Friday, September 5, 2008

"Ford, you're turning into a penguin. Stop it."

Don't Panic!

Next to our independence, one of my favorite things we got from England is the work of the late British writer, humorist, musician, environmental activist, technologist and self proclaimed "radical atheist" Douglas Adams (1952-2001), whose most famous opus is the five book Hitchhiker's Guide to the Galaxy "Trilogy" (which, in the world of Douglas Adams, makes perfect sense). Originally a BBC radio series, H2G2 (or HHGTTG or The Guide) developed into a series of novels and became a multi-media phenomenon that includes a British Television series, a computer game, comic books, Stage Shows, additional radio programs and, most recently, a big screen motion picture.

At the same time brilliant, hilarious, thought-provoking, insightful, satiric, silly and just plain fun, the Guide has to be experienced to be fully appreciated and there's no way I can do it justice. In brief - the story follows the adventures of Earthman Arthur Dent, who finds himself the last human in existence when Earth is destroyed to make way for a hyperspace bypass on an otherwise quite ordinary Thursday. He escapes with the help of Ford Prefect, an alien travel writer from the vicinity of Betelgeuse, on earth doing research for the Guide (which is sort of an electronic talking Frommer's). They eventually end up on a stolen spaceship captained by Zaphod Beeblebrox, the two-headed, three-armed, former President of the Galaxy. Like I said - you have to experience it first hand (I'm currently listening to an audio-book version read by British author, actor, and comedian Stephen Fry), so just mix yourself a Pan Galactic Gargle Blaster and find out the rest for yourself.

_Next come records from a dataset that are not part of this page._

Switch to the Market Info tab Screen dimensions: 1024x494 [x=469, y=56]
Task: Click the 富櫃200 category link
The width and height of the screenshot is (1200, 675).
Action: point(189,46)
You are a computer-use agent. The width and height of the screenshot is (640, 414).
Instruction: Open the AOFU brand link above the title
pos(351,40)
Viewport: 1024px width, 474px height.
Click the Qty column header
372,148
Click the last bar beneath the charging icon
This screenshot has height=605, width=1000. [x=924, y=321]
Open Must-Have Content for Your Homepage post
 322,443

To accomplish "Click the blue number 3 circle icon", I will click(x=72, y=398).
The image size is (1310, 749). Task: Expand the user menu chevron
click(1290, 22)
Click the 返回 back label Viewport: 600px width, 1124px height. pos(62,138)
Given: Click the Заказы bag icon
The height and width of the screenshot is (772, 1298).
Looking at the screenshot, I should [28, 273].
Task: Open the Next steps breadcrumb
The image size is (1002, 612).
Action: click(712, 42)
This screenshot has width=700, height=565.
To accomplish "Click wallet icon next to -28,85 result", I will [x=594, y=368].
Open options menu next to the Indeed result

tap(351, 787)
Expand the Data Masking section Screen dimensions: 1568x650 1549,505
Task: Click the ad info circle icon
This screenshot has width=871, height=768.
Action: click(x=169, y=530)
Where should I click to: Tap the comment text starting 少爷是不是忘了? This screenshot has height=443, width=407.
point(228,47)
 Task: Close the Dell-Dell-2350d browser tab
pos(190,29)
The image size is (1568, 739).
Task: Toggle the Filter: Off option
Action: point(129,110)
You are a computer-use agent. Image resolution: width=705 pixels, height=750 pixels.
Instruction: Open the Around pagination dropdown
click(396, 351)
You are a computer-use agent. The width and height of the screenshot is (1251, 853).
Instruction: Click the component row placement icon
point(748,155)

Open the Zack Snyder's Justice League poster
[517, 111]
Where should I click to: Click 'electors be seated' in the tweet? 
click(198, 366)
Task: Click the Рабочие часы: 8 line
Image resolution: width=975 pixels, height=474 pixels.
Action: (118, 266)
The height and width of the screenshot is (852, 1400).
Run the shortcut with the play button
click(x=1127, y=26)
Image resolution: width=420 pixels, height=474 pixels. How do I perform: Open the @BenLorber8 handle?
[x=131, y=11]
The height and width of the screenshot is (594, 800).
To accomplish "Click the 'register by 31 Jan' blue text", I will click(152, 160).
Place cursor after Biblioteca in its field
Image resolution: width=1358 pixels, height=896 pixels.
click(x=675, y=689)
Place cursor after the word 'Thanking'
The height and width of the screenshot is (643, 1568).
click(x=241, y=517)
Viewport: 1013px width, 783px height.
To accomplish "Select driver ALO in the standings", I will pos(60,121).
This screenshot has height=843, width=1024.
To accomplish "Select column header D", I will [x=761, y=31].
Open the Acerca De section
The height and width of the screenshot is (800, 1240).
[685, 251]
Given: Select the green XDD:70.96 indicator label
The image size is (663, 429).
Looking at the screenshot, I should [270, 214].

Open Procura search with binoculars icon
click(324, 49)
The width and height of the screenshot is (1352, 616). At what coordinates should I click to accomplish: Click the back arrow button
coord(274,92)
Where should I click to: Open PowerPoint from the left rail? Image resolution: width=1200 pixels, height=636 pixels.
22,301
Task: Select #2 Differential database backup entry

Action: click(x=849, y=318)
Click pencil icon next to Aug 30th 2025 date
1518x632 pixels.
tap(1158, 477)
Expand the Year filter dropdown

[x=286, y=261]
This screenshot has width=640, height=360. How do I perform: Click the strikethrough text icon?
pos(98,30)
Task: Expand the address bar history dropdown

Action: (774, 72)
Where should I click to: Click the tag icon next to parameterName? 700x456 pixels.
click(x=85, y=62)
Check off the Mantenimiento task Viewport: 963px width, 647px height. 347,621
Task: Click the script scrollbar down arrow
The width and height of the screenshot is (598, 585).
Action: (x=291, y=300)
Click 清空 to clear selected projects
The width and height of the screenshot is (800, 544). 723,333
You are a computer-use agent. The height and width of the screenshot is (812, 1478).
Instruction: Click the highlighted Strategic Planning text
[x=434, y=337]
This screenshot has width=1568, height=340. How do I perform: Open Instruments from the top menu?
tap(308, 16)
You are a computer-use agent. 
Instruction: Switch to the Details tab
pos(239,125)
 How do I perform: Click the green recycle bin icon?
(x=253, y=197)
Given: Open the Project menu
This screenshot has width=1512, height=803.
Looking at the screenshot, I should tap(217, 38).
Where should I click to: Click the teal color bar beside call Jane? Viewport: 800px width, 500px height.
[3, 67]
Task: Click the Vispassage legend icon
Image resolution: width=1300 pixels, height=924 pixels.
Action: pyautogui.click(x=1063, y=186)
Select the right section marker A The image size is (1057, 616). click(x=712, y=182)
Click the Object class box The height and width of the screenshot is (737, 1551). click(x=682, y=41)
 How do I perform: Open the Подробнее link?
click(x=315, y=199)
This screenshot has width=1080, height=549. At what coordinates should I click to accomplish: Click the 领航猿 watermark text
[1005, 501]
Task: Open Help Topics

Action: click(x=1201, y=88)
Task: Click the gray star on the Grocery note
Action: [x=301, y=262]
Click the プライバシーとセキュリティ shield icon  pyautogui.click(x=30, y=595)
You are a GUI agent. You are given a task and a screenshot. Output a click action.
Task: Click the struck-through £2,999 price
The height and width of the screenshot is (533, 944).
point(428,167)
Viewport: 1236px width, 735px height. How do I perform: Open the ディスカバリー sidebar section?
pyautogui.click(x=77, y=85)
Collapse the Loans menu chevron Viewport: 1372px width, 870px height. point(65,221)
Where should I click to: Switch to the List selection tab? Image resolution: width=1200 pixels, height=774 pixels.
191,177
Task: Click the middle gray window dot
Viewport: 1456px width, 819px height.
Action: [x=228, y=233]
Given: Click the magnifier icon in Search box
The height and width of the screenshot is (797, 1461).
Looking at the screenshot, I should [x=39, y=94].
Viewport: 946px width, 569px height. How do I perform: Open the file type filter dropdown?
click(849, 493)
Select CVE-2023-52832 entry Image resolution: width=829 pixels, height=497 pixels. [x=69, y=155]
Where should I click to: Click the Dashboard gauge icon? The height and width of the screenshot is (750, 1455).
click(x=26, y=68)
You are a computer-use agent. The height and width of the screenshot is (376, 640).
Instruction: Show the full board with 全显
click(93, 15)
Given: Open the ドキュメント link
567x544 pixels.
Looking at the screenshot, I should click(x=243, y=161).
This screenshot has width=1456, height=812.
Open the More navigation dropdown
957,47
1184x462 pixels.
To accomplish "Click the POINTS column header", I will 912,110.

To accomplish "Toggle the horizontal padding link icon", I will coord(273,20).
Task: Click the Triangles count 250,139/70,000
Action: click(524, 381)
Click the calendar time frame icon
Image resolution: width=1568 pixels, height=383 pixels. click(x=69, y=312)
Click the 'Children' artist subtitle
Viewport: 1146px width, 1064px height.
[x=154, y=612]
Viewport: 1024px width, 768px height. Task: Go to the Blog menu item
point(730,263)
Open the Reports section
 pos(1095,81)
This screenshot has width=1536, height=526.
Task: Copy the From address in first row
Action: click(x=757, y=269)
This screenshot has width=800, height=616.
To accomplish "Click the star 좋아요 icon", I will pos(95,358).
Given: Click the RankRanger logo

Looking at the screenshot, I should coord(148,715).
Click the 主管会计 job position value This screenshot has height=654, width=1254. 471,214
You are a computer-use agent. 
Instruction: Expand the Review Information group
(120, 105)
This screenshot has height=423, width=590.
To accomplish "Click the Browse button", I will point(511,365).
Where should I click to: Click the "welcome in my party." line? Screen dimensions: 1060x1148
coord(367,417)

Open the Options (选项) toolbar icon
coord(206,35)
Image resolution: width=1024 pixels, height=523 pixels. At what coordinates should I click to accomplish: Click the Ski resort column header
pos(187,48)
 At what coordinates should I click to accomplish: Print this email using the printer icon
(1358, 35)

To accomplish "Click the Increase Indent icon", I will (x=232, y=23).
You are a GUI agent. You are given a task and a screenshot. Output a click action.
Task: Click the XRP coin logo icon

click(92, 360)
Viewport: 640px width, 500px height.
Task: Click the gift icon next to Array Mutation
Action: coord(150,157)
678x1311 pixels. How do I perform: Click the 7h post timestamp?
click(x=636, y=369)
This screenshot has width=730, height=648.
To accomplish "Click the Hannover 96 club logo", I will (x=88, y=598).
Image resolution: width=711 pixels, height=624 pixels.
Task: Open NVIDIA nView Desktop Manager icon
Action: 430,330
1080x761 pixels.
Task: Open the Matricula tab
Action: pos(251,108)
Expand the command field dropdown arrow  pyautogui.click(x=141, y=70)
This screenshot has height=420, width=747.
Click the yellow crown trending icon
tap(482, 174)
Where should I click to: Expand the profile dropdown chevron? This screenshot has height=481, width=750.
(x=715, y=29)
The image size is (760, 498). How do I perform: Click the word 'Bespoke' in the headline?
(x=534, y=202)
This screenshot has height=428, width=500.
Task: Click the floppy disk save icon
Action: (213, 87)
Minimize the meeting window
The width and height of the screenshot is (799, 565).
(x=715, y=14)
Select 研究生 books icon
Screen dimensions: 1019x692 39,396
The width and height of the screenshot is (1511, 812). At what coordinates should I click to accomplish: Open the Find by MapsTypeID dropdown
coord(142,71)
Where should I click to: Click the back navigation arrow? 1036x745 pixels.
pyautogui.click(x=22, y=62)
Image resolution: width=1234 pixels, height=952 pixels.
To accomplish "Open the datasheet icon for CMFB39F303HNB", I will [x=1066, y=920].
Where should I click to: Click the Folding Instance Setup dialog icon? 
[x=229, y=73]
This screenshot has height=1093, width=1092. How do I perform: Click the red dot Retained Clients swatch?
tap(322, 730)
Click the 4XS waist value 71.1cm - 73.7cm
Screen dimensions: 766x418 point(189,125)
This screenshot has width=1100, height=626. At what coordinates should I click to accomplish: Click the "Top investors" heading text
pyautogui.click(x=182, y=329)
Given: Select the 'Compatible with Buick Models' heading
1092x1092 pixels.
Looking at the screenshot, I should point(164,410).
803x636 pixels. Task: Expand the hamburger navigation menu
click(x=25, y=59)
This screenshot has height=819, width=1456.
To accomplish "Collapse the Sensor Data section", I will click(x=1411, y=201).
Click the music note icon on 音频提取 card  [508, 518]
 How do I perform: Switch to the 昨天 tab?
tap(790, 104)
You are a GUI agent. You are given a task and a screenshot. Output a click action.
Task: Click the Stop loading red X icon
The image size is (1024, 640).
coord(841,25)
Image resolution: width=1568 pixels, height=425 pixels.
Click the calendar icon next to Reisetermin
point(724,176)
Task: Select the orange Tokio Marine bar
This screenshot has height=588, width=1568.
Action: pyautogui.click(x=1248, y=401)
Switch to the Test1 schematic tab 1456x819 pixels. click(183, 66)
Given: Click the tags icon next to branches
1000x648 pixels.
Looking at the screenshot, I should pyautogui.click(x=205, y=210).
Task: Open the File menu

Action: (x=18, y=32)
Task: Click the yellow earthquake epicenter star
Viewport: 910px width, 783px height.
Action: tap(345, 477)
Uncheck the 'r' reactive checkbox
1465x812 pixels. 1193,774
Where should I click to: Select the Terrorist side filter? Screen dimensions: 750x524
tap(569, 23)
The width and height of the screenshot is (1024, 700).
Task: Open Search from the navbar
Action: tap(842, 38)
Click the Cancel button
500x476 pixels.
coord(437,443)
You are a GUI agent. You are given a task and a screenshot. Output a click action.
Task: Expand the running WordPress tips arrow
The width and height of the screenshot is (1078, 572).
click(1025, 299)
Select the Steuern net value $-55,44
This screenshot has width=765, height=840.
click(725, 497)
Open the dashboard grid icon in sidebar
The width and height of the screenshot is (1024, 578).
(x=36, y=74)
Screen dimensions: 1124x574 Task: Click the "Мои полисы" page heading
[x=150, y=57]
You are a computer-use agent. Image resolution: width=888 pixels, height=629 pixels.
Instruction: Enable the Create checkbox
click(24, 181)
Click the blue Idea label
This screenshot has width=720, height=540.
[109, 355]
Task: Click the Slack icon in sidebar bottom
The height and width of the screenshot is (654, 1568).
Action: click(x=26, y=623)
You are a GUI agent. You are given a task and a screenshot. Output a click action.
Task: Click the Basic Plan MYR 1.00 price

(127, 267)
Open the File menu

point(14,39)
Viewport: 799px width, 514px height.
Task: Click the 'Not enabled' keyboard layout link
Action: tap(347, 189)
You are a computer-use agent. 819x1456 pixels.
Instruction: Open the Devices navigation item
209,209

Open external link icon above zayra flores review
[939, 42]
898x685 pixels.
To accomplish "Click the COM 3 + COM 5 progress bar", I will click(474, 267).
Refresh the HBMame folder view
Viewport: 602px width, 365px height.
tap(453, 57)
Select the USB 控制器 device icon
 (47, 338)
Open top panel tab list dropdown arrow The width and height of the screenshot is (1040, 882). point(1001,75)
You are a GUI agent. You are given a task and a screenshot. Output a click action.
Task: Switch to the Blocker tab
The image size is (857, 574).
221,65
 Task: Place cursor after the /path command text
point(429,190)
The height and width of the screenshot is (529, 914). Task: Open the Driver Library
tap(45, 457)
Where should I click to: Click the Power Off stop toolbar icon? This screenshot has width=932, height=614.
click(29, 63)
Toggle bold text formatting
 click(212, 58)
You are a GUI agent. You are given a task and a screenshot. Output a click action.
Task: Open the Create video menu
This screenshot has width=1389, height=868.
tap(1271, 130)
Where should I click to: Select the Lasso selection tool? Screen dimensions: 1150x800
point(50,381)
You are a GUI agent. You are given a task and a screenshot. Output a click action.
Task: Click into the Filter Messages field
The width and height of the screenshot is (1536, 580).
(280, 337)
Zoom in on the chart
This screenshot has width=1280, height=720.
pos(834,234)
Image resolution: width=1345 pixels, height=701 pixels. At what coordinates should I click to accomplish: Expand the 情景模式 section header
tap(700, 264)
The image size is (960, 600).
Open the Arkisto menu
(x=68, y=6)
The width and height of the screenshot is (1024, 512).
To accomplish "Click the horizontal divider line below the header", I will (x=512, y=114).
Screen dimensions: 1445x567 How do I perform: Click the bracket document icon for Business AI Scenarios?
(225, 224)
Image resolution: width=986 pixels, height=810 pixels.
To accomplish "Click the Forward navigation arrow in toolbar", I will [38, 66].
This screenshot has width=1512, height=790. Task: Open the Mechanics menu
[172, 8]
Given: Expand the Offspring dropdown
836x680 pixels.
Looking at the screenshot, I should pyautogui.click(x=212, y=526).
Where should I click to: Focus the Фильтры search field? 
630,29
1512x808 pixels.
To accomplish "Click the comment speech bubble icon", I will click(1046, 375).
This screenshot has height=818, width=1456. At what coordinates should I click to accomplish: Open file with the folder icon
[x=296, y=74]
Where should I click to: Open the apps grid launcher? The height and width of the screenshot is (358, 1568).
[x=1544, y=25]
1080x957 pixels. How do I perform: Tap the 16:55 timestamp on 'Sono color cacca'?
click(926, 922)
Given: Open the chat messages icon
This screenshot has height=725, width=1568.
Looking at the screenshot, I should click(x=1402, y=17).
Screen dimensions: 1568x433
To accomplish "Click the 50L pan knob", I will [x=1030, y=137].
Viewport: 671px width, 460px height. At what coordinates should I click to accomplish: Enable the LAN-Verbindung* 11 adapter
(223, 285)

  1. Arthur isn't the last human in existence-- let's not forget the owner of the white mice...

  2. I know there's Trillian too and there ends up being a whole new re-populated Earth (thank you, dolphins) and then you know what happens in "Mostly Harmless"... It was getting too complicated to explain...

  3. douglas adams used to live in Islington, north London, which was where i spent pretty much the first thirty-something years of my life. me and my mates used to see him wandering about between pubs, giggling to himself, all the time. he was a wonderful man, full of joy, always happy to stop and spend time with his fans. one of my most prized possessions is the original BBC radio cast double lp that was released of the Guide, signed by Douglas: " so long, and thanks for all the beer! " ( i bought him a pint ). such a great shame, when he passed on.

  4. Joe, I love to hear that famous people I admire are just as nice as I imagine them to be. Thanks for the insight. I love your blog btw.

  5. I was always fond of Slartibartfast myself. He wrote some other stuff as well which resides somewhere in the boxes leftover from when we last moved - - it is a book of ecological writings and has the same sort of humor poking through in places as the guide.

    incidentally, there is a terrific French writer you would love. He wrote and self published a book called " A year in the Merde " as well as another called " Talk to ythe snail: a guide for understanding the french". His names eludes me and I am frankly too damn lazy to Google him at present ( as well as tranquilized for my back issues ... ). In any event you should seek him out - - insanely funny stuff about ex-patriate life. While Hillsdale is not Paris, I am sure you can relate!